TWELVE MONTHS FROM NOW AMERICANS will be going to the polls to choose the next president. Smart voters do their research in advance, trying to determine the candidates' stance on issues that are important to them. If you want to know where a candidate stands on Iraq, gun control, gay marriage, or stem cell research, no problem. Just visit their website or search the news and you'll find all you need to know about these meat-and-potato issues. But, if your particular issue is higher education, your task may be harder to accomplish. When educators are warily eyeing the work of the Spellings Commission on the Future of Higher Education, which could result in some far-reaching changes, trying to find the candidates' position on issues of access, accountability, and affordability is often an exercise in futility. The plans, when they exist, are often vague and short on details of how they would work.
For example, Democrat John Edwards has outlined a national "College for Everyone" plan to provide two million students with scholarships to cover their first year at a public college. In exchange, they would be obligated to work part time in college and to take college preparatory classes in high school. The plan has been successful on a smaller scale in a pilot program that took place in North Carolina, but Edwards thinks it is something the country would support. "If we as a nation commit that this is at the top of the list, then the lack of money won't be an issue," he said.
The plans, when they exist, are vague and short on details.
Republican candidate Mitt Romney said he would link financial aid to the jobs students pursue after graduation. But again, he has been vague on details. "I like the idea of linking the level of support that we're able to provide to young people going to college to the contributions they're going to make to our society," he has said. What he hasn't said is what he considers a greater contribution to society-the doctors or lawyers who will potentially be the bigger breadwinners, or the social workers who often have to drop their chosen career because the salary isn't enough to help repay education loans.
Democrat Barrack Obama has been talking about overhauling the aid system by eliminating the middleman between the federal government and students seeking loans. "Private lenders are costing America's taxpayers more than 15 million dollars every day and provide no additional value except to the banks themselves. I think the system needs to be fixed."
While few would argue with that sentiment, critics say his plan limits the choice of how and where students can finance their education.

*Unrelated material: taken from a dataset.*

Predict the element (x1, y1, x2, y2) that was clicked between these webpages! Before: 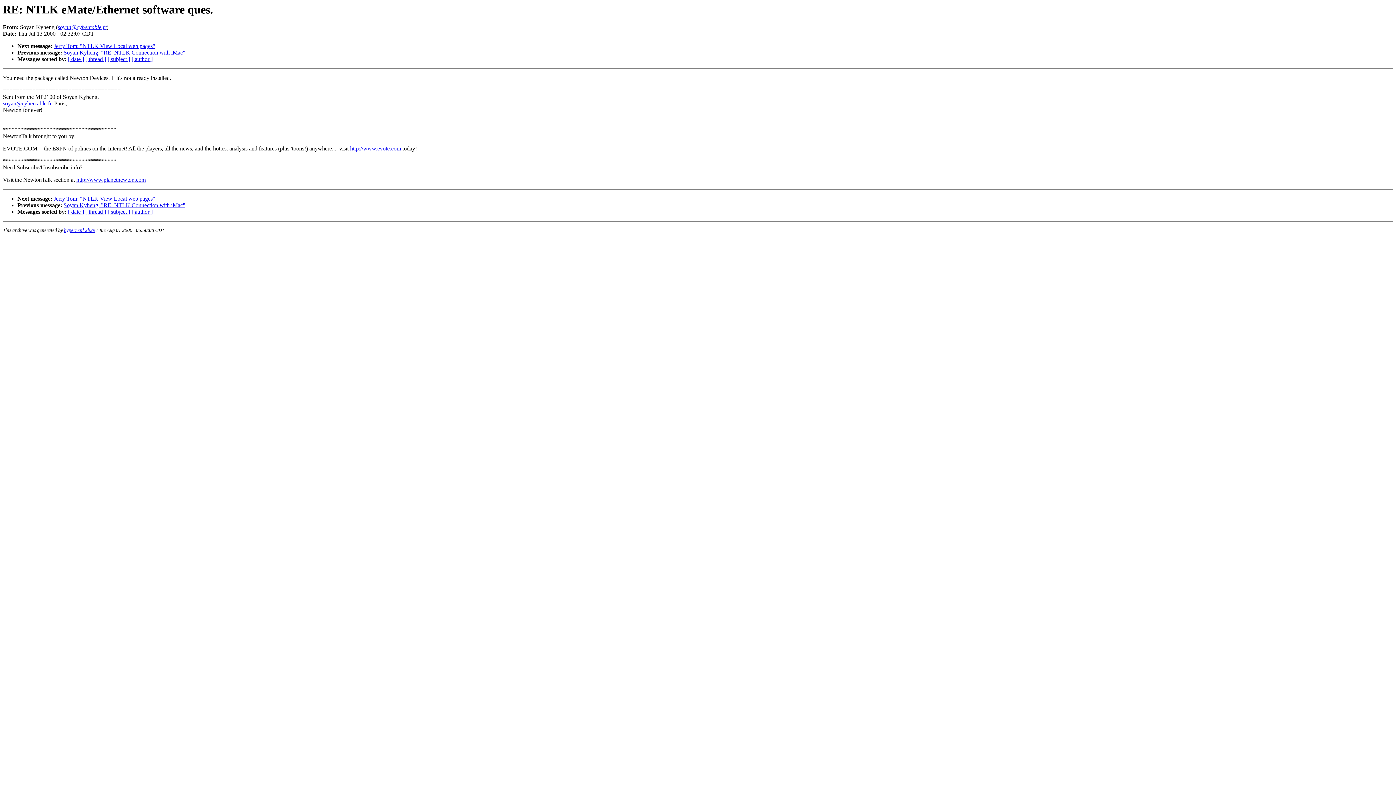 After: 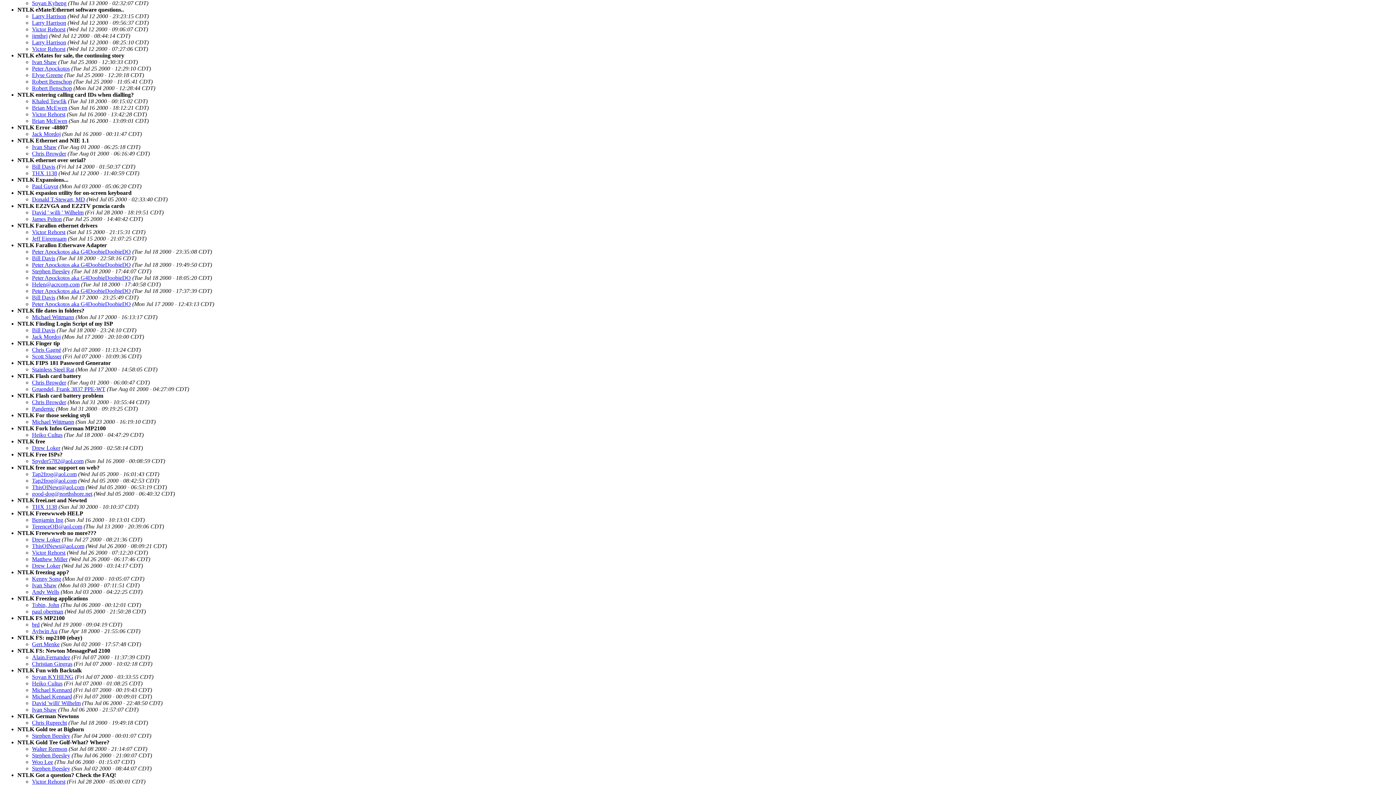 Action: bbox: (107, 208, 130, 215) label: [ subject ]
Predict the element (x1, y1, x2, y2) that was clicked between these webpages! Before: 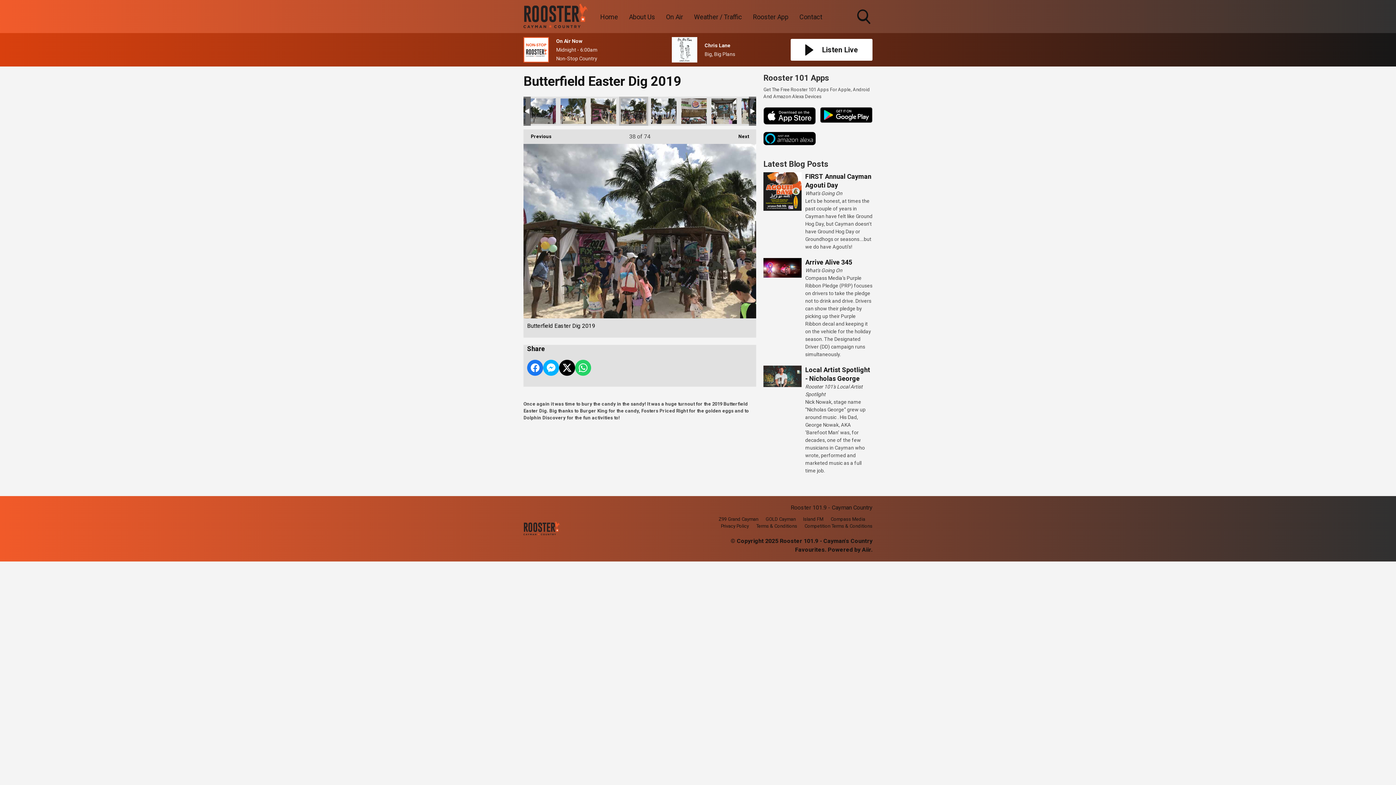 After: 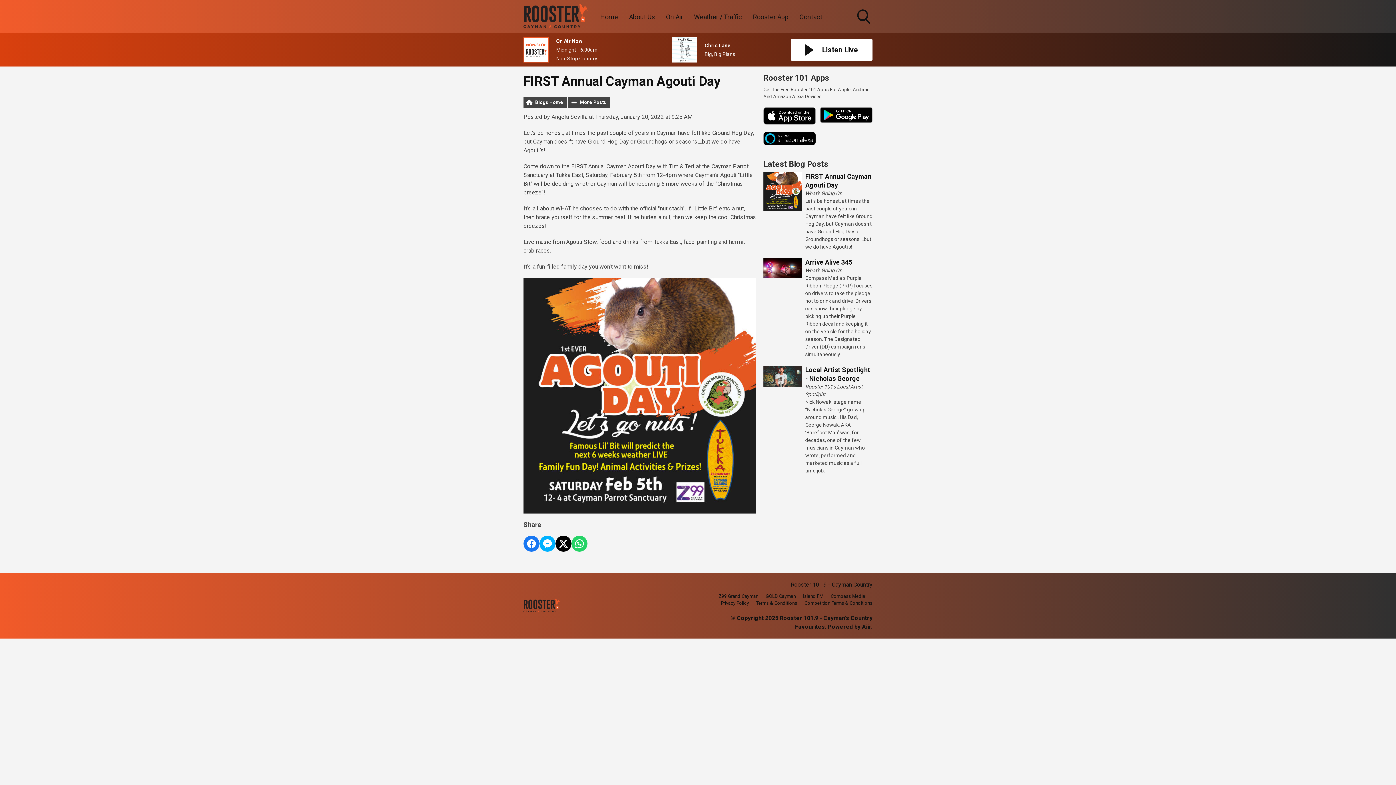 Action: label: FIRST Annual Cayman Agouti Day bbox: (805, 172, 872, 189)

Democrat Hillary Rodham Clinton has outlined several plans such as simplifying the FAFSA form and creating a $3,500 tuition tax credit. As a senator, Clinton co-sponsored the College Quality, Affordability, and Diversity Act, which would allow borrowers to refinance their school loans, just as they would refinance their home mortgage to take advantage of lower interest rates and eliminate origination fees. She also introduced the Non-Traditional Student Success Act, which would triple the maximum Pell Grant to $12,600 and allow students to receive the funds year-round.
Republican Rudolf Giuliani has announced no higher education plans to date, but both critics and supporters recall his dealings with the City University of New York when he was that city's mayor. Giuliani ended open enrollment and raised admissions standards, a move that many said would shut out low-income and minority students. However, the university recorded a 10.5 percent increase in admissions in the succeeding four years, and almost no change in minority enrollment.
As the candidates continue their seemingly endless round of "debates" and town hall forums, the mainstream media-and the public-should be asking for specifics on their higher education plans.